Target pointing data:
==============================

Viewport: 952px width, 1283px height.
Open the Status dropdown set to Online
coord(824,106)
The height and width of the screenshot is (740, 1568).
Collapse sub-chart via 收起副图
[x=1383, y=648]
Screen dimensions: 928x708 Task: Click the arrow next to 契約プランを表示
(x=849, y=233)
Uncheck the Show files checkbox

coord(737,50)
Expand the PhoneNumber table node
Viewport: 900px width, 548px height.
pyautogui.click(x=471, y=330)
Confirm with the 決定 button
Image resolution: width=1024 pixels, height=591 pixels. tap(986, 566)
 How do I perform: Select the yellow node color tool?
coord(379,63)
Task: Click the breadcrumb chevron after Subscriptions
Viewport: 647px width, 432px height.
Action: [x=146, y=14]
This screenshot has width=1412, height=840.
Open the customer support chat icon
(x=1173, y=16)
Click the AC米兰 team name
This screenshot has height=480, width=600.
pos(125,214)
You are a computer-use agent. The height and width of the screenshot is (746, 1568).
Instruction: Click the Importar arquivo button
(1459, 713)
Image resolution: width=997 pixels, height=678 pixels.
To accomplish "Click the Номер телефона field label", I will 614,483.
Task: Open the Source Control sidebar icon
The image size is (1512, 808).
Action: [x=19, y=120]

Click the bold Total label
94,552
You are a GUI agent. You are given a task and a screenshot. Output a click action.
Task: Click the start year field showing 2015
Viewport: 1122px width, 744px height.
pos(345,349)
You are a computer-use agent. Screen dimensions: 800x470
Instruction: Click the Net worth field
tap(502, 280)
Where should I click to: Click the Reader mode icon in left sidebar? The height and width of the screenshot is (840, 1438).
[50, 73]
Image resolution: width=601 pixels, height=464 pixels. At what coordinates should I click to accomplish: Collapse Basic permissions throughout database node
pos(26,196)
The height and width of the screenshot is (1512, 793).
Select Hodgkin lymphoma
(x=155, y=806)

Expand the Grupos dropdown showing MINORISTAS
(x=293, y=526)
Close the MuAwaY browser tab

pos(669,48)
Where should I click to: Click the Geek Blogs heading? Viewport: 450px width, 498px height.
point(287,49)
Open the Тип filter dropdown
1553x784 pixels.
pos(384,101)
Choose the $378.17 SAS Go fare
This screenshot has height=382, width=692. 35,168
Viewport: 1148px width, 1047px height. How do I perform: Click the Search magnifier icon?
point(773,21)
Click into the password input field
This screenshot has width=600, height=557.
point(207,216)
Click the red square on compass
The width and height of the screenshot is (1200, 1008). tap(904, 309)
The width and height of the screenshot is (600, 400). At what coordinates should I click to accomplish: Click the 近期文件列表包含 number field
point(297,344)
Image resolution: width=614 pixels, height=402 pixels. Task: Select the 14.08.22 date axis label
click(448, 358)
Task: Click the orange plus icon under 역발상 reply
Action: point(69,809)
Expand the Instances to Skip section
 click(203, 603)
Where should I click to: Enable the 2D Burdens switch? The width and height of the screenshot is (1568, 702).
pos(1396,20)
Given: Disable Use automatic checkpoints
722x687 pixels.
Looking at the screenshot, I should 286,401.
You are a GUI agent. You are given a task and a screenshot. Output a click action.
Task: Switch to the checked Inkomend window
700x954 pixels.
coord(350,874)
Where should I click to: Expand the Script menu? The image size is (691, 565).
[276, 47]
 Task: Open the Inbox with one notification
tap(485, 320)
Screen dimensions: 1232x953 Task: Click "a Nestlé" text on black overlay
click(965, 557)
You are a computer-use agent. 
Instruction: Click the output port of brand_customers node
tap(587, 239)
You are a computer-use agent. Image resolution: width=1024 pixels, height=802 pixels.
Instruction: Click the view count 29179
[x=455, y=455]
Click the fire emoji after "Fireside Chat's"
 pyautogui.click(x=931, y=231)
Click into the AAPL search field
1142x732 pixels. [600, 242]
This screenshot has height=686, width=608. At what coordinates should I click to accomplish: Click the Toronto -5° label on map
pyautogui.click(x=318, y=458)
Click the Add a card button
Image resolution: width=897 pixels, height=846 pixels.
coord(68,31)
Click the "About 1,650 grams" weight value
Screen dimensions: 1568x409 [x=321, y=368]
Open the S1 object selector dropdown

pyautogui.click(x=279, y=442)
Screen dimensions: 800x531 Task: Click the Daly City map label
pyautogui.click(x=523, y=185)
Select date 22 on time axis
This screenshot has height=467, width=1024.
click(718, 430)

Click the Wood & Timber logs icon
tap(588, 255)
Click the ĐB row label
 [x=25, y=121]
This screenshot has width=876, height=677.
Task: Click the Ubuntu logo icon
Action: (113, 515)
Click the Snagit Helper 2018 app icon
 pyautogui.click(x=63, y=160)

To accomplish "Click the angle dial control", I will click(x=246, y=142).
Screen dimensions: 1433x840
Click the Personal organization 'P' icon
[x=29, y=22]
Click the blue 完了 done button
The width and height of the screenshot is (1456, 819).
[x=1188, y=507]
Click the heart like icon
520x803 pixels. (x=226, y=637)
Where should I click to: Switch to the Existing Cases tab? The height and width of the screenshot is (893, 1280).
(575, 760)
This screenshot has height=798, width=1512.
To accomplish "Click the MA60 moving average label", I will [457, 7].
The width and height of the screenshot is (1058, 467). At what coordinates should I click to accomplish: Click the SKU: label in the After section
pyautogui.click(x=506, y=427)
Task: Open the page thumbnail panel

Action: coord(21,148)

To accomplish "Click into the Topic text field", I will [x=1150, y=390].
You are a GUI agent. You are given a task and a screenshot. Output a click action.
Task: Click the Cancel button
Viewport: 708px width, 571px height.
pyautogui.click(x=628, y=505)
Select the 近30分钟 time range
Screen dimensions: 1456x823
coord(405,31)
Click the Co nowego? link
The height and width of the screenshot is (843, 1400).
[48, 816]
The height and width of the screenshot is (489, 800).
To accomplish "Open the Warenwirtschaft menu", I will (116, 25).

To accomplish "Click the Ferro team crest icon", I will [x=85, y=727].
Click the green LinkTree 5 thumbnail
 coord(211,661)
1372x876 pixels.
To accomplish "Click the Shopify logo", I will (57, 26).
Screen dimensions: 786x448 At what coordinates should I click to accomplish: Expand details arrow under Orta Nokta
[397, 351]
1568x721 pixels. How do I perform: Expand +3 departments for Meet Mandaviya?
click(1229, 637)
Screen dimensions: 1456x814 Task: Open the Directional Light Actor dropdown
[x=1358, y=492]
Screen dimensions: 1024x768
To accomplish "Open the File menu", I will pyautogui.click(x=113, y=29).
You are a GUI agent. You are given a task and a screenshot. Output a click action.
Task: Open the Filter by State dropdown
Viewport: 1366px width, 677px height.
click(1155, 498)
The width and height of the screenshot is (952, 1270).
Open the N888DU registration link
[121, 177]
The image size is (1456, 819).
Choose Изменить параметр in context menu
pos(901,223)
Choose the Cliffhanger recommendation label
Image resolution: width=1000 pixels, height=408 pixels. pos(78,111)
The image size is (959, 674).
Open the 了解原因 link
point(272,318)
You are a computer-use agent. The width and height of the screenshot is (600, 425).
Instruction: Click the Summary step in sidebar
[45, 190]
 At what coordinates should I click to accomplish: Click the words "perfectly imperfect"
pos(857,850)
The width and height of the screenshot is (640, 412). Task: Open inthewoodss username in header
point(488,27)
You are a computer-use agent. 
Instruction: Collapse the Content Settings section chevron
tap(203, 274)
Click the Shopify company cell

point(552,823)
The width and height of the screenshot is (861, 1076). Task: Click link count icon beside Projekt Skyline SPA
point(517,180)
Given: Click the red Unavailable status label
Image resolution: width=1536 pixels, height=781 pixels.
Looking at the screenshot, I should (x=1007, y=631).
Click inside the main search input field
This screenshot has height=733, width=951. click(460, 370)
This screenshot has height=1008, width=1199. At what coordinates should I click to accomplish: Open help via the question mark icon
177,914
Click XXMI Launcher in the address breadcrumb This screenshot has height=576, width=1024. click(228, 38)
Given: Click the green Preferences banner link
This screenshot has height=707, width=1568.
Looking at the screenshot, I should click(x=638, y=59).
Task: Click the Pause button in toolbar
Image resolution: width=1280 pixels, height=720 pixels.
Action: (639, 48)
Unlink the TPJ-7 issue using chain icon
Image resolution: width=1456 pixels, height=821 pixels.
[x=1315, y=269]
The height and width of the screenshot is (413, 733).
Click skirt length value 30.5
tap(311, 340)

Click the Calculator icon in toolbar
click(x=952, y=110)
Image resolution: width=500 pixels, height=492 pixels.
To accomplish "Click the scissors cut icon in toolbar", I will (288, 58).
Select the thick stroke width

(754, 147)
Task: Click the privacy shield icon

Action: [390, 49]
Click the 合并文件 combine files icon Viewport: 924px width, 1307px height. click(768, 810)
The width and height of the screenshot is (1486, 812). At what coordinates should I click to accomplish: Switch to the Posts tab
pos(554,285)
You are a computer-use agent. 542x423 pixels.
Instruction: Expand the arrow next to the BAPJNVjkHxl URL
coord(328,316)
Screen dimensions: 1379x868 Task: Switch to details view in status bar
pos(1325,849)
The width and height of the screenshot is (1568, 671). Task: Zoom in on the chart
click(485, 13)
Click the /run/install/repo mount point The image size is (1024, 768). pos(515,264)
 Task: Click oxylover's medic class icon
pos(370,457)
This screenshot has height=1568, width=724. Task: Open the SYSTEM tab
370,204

==============================

- _WHAT YOU HAVE TO DO_: Convert everything in the records from the line containing "How do I perform: Select" down to the line containing "(x=1173, y=16)" into a JSON list of strings, with one string per line and blank lines omitted.

- _COMPLETE OUTPUT_:
[
  " How do I perform: Select the yellow node color tool?",
  "coord(379,63)",
  "Task: Click the breadcrumb chevron after Subscriptions",
  "Viewport: 647px width, 432px height.",
  "Action: [x=146, y=14]",
  "This screenshot has width=1412, height=840.",
  "Open the customer support chat icon",
  "(x=1173, y=16)"
]